PROVIDED MATERIAL ::
##########

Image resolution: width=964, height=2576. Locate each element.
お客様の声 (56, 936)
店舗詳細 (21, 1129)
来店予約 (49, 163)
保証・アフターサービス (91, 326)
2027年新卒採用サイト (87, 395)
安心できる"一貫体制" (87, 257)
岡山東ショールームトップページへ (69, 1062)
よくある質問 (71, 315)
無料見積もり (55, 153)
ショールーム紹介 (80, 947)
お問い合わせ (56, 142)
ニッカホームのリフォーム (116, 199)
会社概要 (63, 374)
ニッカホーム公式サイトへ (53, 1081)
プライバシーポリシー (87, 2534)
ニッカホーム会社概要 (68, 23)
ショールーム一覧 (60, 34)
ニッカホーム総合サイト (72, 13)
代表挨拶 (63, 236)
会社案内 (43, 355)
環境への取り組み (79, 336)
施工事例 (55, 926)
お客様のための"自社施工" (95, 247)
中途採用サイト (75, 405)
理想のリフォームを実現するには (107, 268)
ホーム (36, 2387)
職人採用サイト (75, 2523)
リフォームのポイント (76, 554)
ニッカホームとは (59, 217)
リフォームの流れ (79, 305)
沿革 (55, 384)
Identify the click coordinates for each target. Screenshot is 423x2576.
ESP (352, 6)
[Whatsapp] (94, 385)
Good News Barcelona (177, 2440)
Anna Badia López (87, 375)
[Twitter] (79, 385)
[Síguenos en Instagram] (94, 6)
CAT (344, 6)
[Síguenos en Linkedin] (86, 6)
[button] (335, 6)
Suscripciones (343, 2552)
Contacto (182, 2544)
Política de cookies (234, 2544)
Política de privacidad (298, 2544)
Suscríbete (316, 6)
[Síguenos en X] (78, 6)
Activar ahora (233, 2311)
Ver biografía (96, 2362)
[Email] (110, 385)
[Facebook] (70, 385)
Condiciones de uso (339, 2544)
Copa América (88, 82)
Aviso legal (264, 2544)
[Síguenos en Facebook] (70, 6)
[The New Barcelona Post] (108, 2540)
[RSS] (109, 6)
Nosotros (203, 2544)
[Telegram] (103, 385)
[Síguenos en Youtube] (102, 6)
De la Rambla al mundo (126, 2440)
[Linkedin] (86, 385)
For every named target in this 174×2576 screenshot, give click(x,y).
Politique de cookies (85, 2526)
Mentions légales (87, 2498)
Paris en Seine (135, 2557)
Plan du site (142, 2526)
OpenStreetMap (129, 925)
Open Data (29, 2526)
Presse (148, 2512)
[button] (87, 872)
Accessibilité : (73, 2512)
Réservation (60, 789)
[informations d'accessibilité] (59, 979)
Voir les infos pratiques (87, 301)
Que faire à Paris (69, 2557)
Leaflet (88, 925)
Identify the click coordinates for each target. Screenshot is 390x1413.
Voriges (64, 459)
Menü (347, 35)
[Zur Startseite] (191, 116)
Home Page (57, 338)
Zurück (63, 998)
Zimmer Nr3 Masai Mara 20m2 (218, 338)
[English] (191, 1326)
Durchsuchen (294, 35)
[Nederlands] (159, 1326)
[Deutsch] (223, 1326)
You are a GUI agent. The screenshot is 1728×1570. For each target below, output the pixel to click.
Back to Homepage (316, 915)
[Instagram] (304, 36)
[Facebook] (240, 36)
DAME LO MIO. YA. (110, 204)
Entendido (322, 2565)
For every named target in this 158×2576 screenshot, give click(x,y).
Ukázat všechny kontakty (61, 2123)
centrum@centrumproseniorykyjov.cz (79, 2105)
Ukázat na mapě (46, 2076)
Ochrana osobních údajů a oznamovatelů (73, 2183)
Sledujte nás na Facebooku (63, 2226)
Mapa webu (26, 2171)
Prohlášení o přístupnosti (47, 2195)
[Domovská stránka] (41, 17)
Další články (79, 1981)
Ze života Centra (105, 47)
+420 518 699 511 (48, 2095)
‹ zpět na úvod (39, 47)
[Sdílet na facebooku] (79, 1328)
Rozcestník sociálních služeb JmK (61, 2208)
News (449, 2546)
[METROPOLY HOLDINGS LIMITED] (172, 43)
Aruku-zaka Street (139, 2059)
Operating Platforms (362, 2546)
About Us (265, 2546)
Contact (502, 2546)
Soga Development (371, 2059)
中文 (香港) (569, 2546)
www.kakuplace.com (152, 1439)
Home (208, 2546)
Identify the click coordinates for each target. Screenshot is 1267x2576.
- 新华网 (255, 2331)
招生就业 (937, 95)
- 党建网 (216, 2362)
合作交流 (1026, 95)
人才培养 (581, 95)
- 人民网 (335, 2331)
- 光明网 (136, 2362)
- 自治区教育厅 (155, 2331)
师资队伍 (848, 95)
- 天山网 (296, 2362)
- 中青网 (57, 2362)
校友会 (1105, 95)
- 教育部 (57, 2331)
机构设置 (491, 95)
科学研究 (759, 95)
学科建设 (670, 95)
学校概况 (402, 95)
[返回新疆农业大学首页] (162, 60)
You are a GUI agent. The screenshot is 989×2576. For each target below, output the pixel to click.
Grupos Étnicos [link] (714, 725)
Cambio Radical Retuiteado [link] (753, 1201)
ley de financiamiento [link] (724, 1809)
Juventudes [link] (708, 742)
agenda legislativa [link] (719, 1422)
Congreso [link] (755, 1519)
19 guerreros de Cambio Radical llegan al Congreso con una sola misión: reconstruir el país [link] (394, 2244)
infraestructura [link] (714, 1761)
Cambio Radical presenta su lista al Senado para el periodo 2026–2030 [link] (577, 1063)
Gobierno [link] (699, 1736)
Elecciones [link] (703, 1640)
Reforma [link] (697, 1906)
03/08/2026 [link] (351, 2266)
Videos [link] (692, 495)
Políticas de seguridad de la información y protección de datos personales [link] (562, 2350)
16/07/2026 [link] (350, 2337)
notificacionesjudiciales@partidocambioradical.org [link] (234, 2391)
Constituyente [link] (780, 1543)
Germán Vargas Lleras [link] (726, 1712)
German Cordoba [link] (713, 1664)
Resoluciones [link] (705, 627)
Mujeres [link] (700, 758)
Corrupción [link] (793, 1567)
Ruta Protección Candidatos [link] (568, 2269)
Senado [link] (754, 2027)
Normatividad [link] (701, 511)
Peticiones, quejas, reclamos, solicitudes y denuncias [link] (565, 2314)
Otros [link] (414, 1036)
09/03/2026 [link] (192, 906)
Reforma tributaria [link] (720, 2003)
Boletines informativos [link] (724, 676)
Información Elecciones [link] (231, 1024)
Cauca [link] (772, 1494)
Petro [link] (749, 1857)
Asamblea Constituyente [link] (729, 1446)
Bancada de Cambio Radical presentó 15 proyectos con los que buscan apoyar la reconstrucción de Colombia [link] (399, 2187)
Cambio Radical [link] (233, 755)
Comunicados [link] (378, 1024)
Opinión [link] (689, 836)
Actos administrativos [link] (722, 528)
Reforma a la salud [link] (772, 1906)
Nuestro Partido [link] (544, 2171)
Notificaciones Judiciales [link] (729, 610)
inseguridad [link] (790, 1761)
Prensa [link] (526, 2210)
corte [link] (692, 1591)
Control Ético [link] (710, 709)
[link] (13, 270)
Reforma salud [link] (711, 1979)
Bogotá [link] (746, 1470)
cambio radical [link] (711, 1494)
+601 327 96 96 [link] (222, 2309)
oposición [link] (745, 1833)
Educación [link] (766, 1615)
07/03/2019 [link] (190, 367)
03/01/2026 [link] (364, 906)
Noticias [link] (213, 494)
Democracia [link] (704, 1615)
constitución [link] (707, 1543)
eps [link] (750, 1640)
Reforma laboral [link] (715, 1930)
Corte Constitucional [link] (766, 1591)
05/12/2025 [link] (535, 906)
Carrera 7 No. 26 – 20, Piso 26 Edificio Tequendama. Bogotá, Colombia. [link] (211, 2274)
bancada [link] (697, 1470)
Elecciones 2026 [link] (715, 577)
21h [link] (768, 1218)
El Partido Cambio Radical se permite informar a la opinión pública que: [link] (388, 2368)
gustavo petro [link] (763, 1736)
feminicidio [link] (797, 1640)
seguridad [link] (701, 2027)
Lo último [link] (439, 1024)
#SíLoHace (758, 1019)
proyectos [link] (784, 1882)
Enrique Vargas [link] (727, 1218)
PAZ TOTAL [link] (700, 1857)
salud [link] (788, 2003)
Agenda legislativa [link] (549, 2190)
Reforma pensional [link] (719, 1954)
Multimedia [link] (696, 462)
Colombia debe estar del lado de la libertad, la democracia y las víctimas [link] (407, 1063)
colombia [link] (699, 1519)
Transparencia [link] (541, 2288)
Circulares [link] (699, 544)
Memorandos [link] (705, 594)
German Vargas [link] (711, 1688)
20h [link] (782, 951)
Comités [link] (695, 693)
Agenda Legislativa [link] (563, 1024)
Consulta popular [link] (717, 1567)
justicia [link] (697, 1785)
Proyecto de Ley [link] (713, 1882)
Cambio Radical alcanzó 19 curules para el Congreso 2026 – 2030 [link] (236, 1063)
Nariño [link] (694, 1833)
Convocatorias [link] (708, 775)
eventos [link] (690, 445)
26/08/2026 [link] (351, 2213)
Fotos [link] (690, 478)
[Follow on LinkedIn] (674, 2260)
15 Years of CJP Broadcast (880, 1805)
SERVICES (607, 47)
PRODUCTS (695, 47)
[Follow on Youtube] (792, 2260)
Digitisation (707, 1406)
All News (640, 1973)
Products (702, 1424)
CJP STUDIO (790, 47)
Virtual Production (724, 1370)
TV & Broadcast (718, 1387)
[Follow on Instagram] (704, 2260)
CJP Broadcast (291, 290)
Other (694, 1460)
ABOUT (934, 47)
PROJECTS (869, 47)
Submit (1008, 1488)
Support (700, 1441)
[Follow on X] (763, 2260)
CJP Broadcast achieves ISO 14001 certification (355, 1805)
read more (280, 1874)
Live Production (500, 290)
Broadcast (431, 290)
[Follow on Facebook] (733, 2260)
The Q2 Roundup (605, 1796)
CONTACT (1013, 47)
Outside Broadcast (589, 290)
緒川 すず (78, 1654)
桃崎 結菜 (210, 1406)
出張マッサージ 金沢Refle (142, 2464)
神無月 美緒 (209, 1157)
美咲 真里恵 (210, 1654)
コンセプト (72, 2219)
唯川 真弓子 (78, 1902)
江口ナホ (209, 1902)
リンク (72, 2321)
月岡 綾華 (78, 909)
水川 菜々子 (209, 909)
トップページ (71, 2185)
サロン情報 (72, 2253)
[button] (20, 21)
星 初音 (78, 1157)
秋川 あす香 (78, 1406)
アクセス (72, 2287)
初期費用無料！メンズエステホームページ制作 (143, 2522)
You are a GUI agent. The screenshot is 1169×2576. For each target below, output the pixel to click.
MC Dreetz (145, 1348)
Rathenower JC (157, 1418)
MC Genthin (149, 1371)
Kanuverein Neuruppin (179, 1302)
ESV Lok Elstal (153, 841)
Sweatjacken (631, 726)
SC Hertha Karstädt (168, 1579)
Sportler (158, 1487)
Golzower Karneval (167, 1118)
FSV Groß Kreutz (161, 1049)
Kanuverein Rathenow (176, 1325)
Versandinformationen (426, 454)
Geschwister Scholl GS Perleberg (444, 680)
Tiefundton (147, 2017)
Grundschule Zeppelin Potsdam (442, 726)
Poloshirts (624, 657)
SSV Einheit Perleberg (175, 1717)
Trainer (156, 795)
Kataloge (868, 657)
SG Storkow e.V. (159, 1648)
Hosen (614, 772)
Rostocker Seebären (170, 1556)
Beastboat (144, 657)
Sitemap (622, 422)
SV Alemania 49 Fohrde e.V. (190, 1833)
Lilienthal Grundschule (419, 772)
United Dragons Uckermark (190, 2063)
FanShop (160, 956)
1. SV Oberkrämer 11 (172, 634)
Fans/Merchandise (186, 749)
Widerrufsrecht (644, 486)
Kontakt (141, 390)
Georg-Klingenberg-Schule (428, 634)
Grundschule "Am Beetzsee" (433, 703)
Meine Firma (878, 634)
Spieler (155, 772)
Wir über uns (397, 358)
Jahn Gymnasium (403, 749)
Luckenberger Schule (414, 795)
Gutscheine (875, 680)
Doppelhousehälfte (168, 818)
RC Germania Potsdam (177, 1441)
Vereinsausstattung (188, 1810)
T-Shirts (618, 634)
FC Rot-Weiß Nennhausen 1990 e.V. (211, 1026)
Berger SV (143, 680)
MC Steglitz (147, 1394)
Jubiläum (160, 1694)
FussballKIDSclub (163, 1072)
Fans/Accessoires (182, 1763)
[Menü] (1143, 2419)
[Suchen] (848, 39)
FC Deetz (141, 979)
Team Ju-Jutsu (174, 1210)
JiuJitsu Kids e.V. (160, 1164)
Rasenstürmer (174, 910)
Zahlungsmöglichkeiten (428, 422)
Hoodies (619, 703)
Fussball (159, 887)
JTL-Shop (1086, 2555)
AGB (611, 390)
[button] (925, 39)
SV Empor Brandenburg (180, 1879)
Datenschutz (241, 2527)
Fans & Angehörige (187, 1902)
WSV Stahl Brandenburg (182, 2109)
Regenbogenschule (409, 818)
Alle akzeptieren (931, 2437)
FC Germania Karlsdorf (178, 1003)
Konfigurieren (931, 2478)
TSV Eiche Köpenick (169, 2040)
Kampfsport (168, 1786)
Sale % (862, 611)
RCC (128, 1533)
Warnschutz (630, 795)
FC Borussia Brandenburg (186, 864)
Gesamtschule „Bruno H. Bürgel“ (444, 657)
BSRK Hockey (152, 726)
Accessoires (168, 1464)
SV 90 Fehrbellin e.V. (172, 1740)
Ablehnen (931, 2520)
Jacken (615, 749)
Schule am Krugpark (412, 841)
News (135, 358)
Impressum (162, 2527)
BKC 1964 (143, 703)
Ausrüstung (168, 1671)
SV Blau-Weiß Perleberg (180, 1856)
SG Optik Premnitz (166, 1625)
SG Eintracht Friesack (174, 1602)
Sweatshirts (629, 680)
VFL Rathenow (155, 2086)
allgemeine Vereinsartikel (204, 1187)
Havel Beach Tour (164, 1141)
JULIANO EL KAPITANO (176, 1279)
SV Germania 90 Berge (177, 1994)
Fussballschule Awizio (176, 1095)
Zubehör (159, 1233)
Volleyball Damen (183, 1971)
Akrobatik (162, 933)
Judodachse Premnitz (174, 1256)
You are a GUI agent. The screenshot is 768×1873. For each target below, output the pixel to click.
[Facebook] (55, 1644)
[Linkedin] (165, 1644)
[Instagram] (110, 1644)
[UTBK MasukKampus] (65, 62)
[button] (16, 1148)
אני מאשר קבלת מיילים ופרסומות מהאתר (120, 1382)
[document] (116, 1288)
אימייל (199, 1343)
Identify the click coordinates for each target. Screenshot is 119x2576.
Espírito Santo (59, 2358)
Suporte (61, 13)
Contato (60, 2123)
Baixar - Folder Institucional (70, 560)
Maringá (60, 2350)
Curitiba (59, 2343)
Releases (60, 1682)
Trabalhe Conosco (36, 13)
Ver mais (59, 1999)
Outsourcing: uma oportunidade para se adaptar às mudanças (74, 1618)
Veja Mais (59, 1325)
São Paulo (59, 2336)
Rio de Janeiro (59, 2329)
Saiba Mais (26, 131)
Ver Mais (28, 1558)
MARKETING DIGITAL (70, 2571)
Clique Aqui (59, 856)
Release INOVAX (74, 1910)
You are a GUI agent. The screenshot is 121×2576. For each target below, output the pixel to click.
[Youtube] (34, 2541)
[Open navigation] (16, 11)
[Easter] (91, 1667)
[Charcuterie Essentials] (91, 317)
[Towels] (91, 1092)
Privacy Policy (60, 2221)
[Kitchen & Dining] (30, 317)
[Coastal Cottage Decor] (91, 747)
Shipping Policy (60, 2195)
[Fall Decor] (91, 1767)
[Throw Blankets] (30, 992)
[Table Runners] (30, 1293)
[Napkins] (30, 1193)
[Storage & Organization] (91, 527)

##########

WHAT TO DO ::
Output the lines of the records above exactly as they appear, from the line containing "JTL-Shop (1086, 2555)" through the line containing "Sale % (862, 611)".

PROBLEM SOLUTION ::
JTL-Shop (1086, 2555)
AGB (611, 390)
[button] (925, 39)
SV Empor Brandenburg (180, 1879)
Datenschutz (241, 2527)
Fans & Angehörige (187, 1902)
WSV Stahl Brandenburg (182, 2109)
Regenbogenschule (409, 818)
Alle akzeptieren (931, 2437)
FC Germania Karlsdorf (178, 1003)
Konfigurieren (931, 2478)
TSV Eiche Köpenick (169, 2040)
Kampfsport (168, 1786)
Sale % (862, 611)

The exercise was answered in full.